Reproduce, exactly and in full, the lines from the one with "Task: Open Firefox from the dock" through the one with "The width and" in the data below; drop pictures.

** Opening RECORD SET block **

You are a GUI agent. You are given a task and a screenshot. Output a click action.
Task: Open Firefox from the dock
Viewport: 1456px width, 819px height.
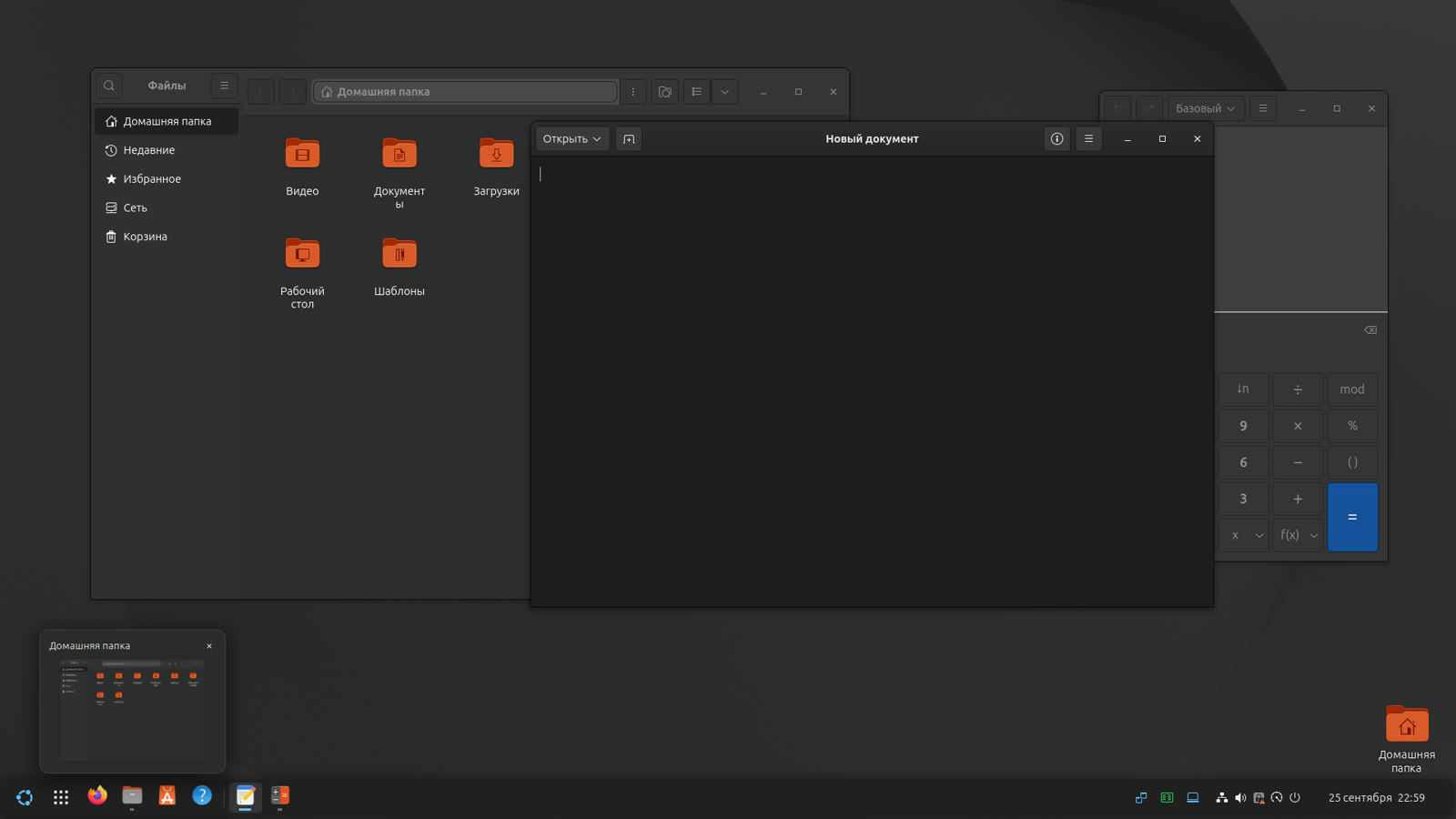[97, 796]
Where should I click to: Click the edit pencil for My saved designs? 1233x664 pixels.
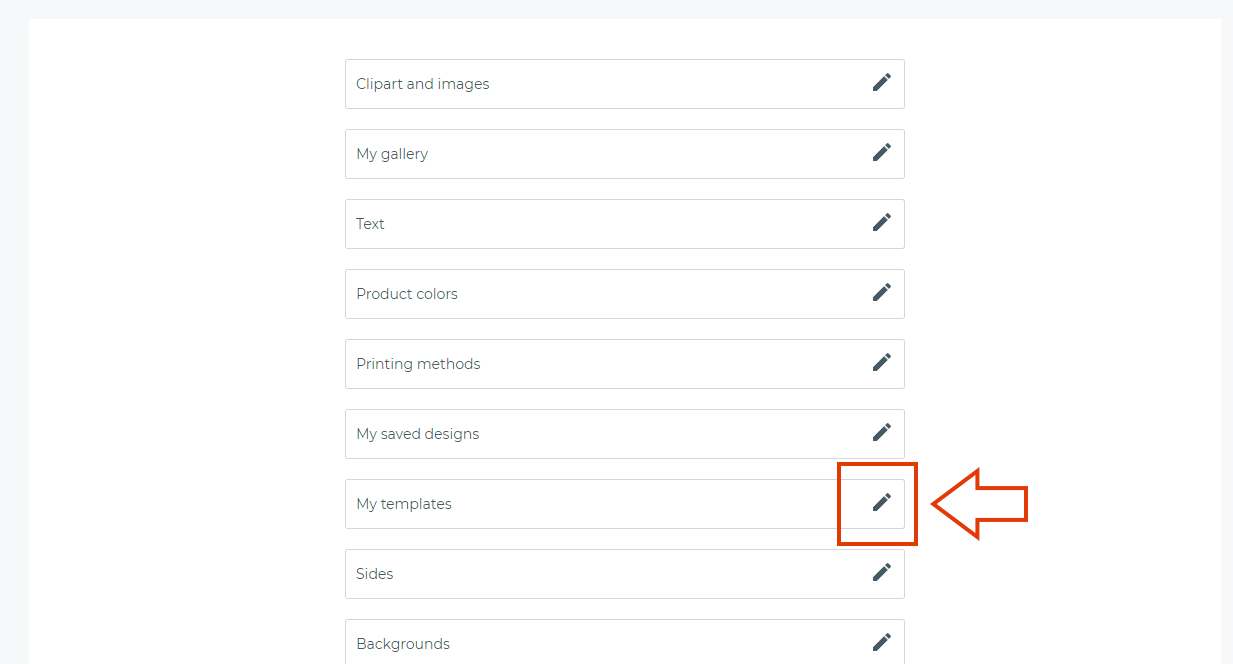coord(882,432)
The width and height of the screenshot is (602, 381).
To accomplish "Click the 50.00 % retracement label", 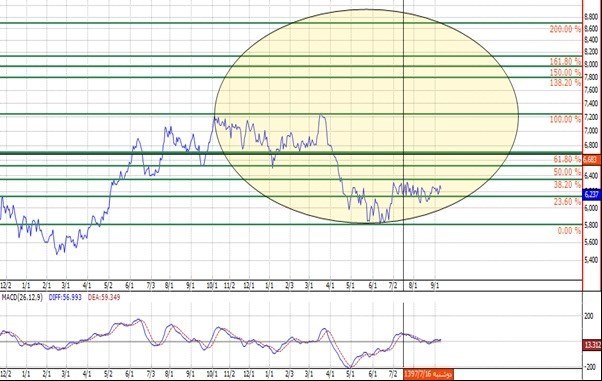I will (567, 172).
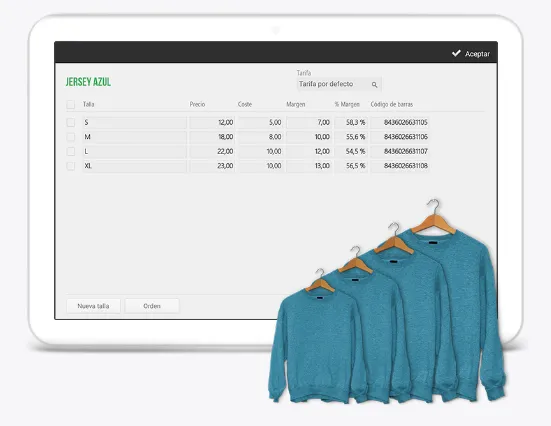
Task: Click the Aceptar checkmark icon
Action: (x=456, y=53)
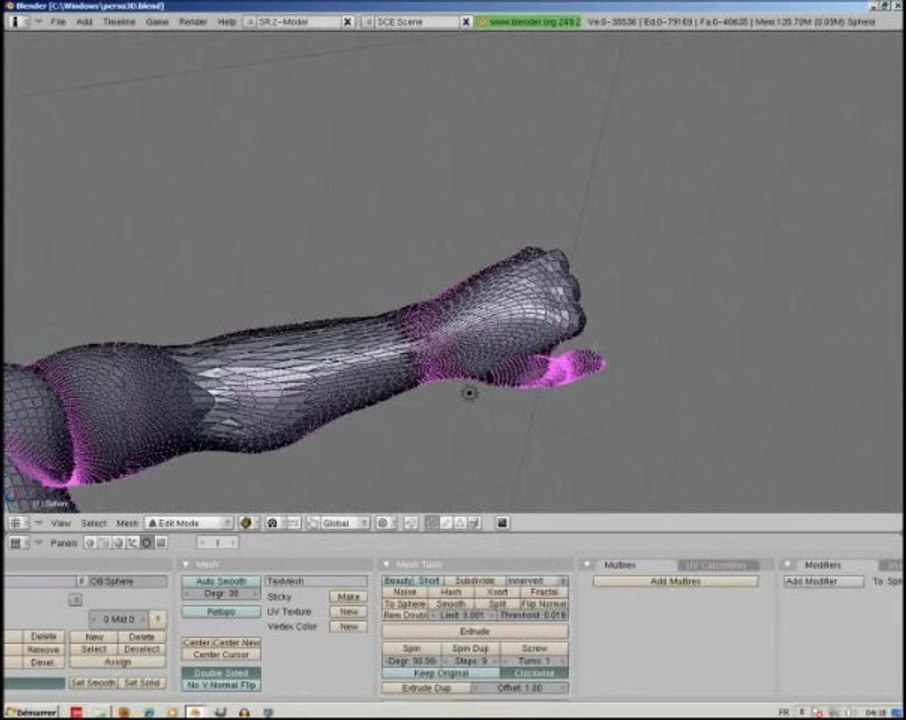Screen dimensions: 906x720
Task: Click the Scene context icon in Panels header
Action: click(x=161, y=543)
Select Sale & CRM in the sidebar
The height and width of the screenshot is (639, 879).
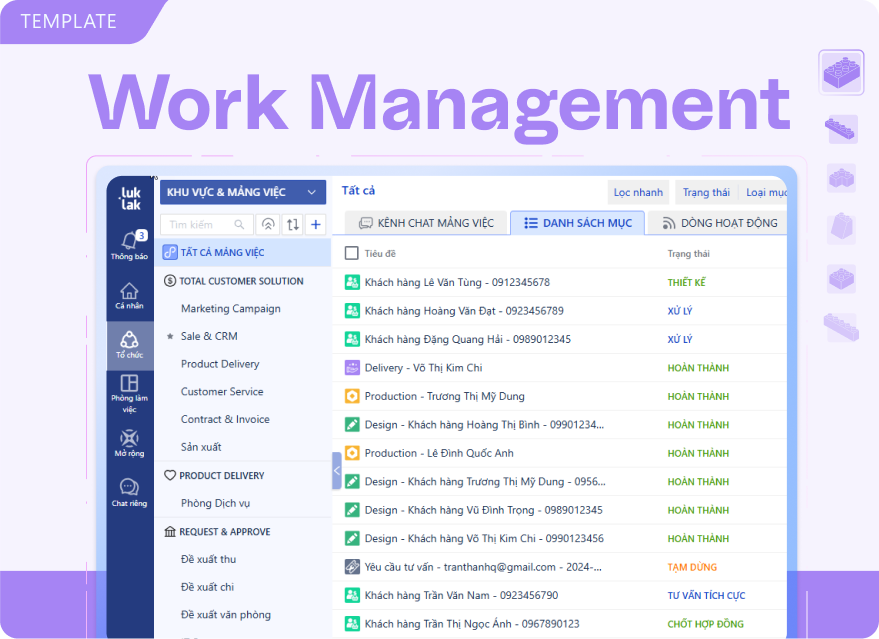click(x=209, y=336)
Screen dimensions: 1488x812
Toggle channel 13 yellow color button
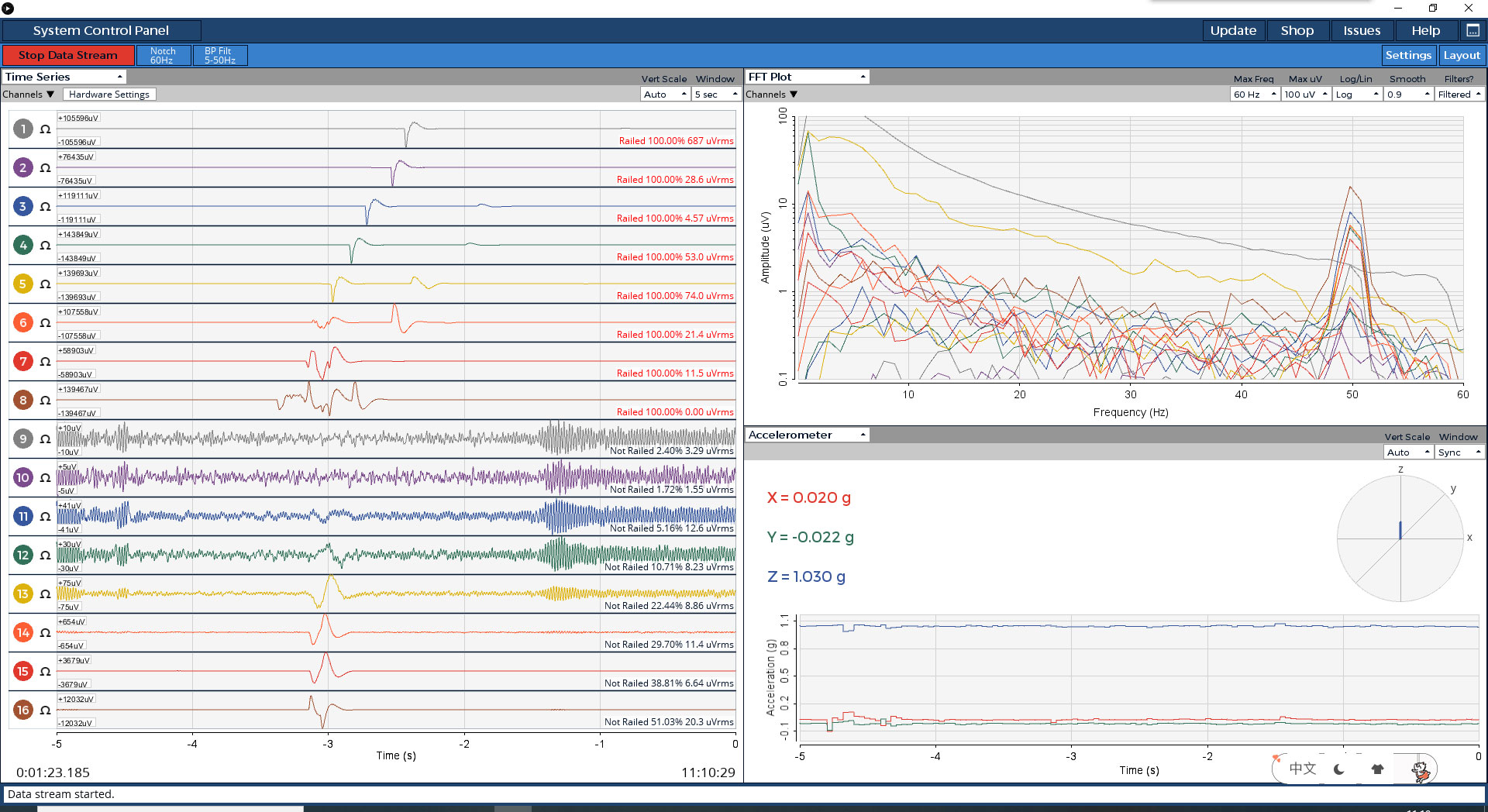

** Closing RECORD SET block **

[RESULT BELOW]
Task: Open Firefox from the dock
Viewport: 1456px width, 819px height.
[97, 796]
Where should I click to: Click the edit pencil for My saved designs? 1233x664 pixels.
coord(882,432)
The width and height of the screenshot is (602, 381).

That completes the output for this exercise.